Tuesday, March 27, 2007

The Free Market Won't Fix Everything

There aren't many people who think it does, but a lot of people do believe that the free market is largely capable of solving health care problems, with some tweaking and monitoring by states or the federal government. Long-term-care insurance is a popular proposal for anyone who worries about health care expenses after retirement or near the end of life. However, years of premium payments on the policy might result only in frustration and impoverishment:
...thousands of policyholders say they have received only excuses about why insurers will not pay. Interviews by The New York Times and confidential depositions indicate that some long-term-care insurers have developed procedures that make it difficult — if not impossible — for policyholders to get paid. A review of more than 400 of the thousands of grievances and lawsuits filed in recent years shows elderly policyholders confronting unnecessary delays and overwhelming bureaucracies. In California alone, nearly one in every four long-term-care claims was denied in 2005, according to the state.

In 2003, a subsidiary of Conseco, Bankers Life and Casualty, sent an 85-year-old woman suffering from dementia the wrong form to fill out, according to a lawsuit, then denied her claim because of improper paperwork. Last year, according to another pending suit, the insurer Penn Treaty American decided that a 92-year-old man had so improved that he should leave his nursing home despite his forgetfulness, anxiety and doctor’s orders to seek continued care. Another suit contended that a company owned by the John Hancock Insurance Company had tried to rescind the coverage of a 72-year-old man when he was diagnosed with Alzheimer’s disease four years after buying the policy.
Fraudulent business practices are always a problem. But as the article points out, these companies-like all health-insurance companies-have every incentive to avoid paying for benefits:
“The bottom line is that insurance companies make money when they don’t pay claims,” said Mary Beth Senkewicz, who resigned last year as a senior executive at the National Association of Insurance Commissioners. “They’ll do anything to avoid paying, because if they wait long enough, they know the policyholders will die.”
The incentives are all wrong. Policy holders have every incentive to pay and pay and pay for years, for the security of knowing that their medical expenses won't bankrupt them after retirement. Long-term care insurance providers have every incentive not to pay because the payments they don't make go in a shareholder's pocket. Even if a long-term care insurance provider conducts proper business practices, it still has every incentive to delay making payments, and in some instances, elderly policy holders will have to sue to get the benefits they're entitled to, just as many health-care insurance policy holders do when insurance providers improperly deny them benefits. Such an incentive keeps costs down-an important factor to the faith in free-market types-but it fails to adequately provide health care to many of those who pay for it in good faith, which is an important factor to the rest of us, and it results in wasteful and unnecessary litigation. And last but not least, there are the millions who simply can't afford it, just like the millions who cannot afford private insurance. What of them?
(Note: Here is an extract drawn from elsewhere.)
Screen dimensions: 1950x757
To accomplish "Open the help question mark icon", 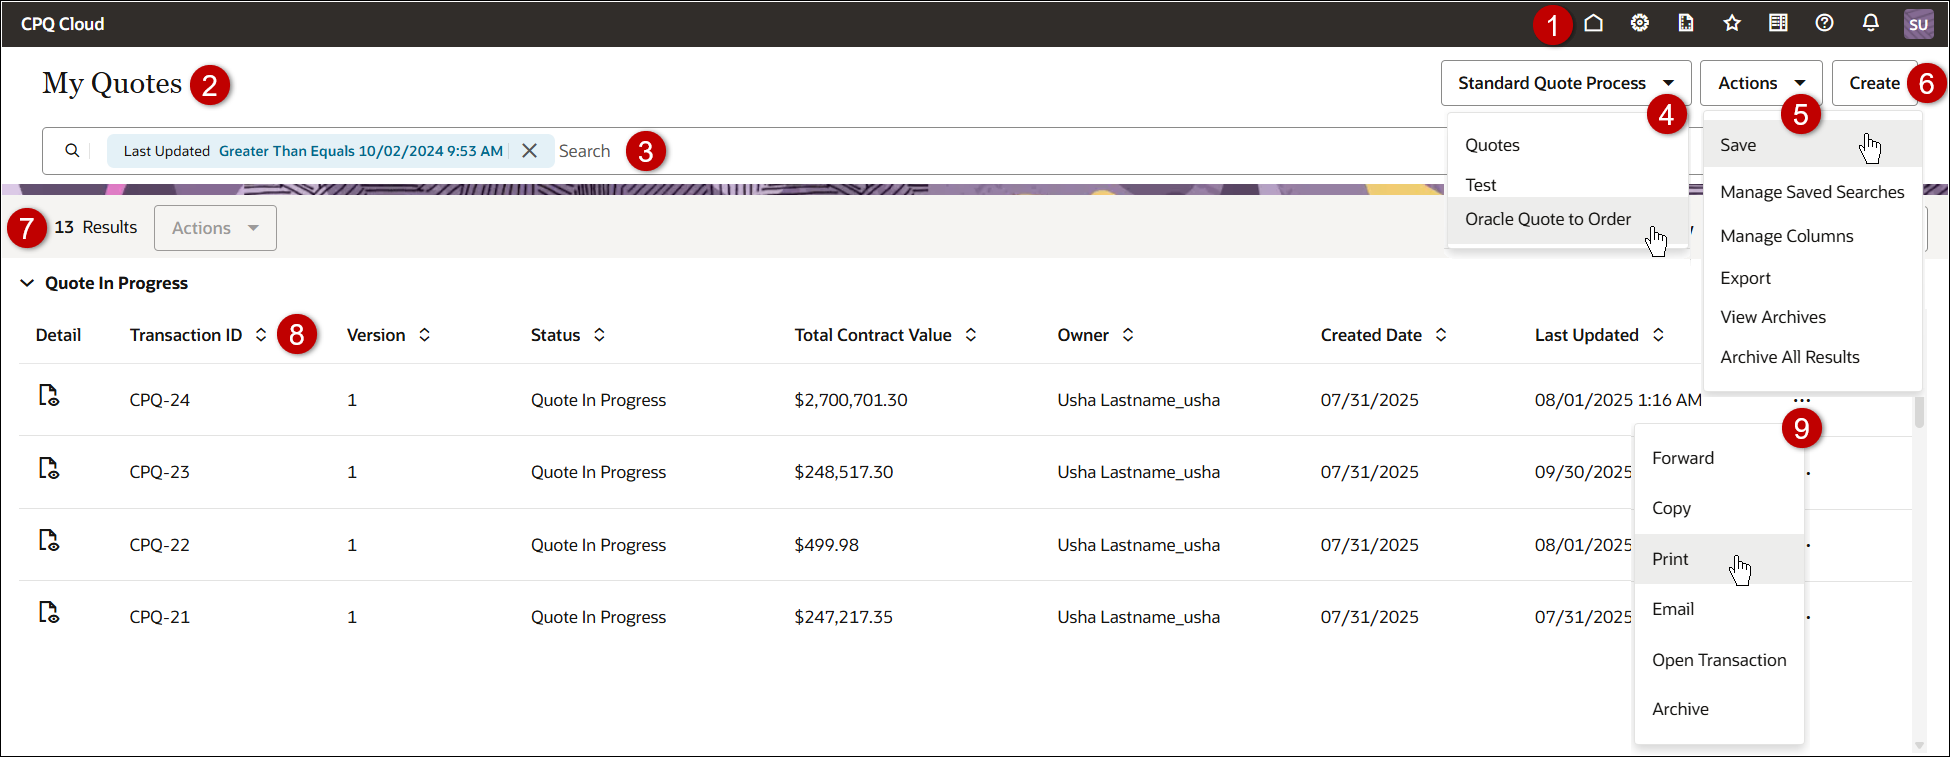I will (x=1824, y=23).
For what it's worth, the shift in tone about health care extends to the issue of long-term care for the elderly. Any talk of making health care universal includes the issue of coverage of the elderly, and many ideas are premised on the expansion of Medicare benefits that are already provided to about 42 million elderly Americans. All the Democratic presidential candidates have signed onto the idea of universal health care, but details are lacking in their programs at this stage of the primary process. As the races up, we can expect to hear more details about their respective plans, and how they plan to deal with issues like long-term and end-of-life care.

2 comments:

adam said...

Exactly. Free marketers would argue "Well, if insurance companies aren't providing the service they said they would, people will just leave and they will fold." Well, the problem is that it doesn't help to leave and go to another insurance provider when all of them do the same thing - refuse to pay claims. We need to get the insurance companies out of healthcare, period. I know everyone is afraid to say that, but that's the damn truth. I'm glad Democrats are talking about universal healthcare, at least we've gotten to the point where that's a goal again. But yes, details are sorely needed. I give Edwards credit for coming out with a detailed plan so early and being honest that repealing the Bush tax cuts is necessary to pay for it.

Nat-Wu said...

If there was some market incentive to really provide good health care, I'm sure we could trust them, but the truth is they'll always make more money by not providing it.